*To be done*.
Please format everything in the data from the line containing "Where should I click to: Open" down to the end of the data, both ends included, as a numbered list with blank lines left out.

*Provided data*.
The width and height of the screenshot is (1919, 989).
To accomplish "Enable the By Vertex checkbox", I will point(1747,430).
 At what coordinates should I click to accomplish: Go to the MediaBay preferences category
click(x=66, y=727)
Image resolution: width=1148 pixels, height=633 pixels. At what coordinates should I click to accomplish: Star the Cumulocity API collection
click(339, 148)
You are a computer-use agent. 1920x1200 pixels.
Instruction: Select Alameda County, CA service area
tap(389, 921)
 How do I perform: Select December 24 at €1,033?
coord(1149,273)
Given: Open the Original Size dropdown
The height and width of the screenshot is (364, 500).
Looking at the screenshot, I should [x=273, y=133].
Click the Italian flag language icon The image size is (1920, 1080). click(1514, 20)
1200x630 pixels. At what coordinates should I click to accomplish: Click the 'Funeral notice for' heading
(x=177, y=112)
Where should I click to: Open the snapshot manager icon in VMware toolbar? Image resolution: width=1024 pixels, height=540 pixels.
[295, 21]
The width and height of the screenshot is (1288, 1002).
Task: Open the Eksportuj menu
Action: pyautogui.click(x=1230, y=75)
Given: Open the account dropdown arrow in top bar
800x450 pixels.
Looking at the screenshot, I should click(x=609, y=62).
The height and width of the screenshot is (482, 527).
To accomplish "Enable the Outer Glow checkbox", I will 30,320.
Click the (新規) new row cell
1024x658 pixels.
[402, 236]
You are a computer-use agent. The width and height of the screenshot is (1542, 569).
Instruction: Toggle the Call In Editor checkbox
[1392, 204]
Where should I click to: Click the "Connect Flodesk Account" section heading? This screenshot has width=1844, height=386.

*Expected answer*.
1. Where should I click to: Open the snapshot manager icon in VMware toolbar? Image resolution: width=1024 pixels, height=540 pixels.
2. [295, 21]
3. The width and height of the screenshot is (1288, 1002).
4. Task: Open the Eksportuj menu
5. Action: pyautogui.click(x=1230, y=75)
6. Given: Open the account dropdown arrow in top bar
7. 800x450 pixels.
8. Looking at the screenshot, I should click(x=609, y=62).
9. The height and width of the screenshot is (482, 527).
10. To accomplish "Enable the Outer Glow checkbox", I will 30,320.
11. Click the (新規) new row cell
12. 1024x658 pixels.
13. [402, 236]
14. You are a computer-use agent. The width and height of the screenshot is (1542, 569).
15. Instruction: Toggle the Call In Editor checkbox
16. [1392, 204]
17. Where should I click to: Click the "Connect Flodesk Account" section heading? This screenshot has width=1844, height=386.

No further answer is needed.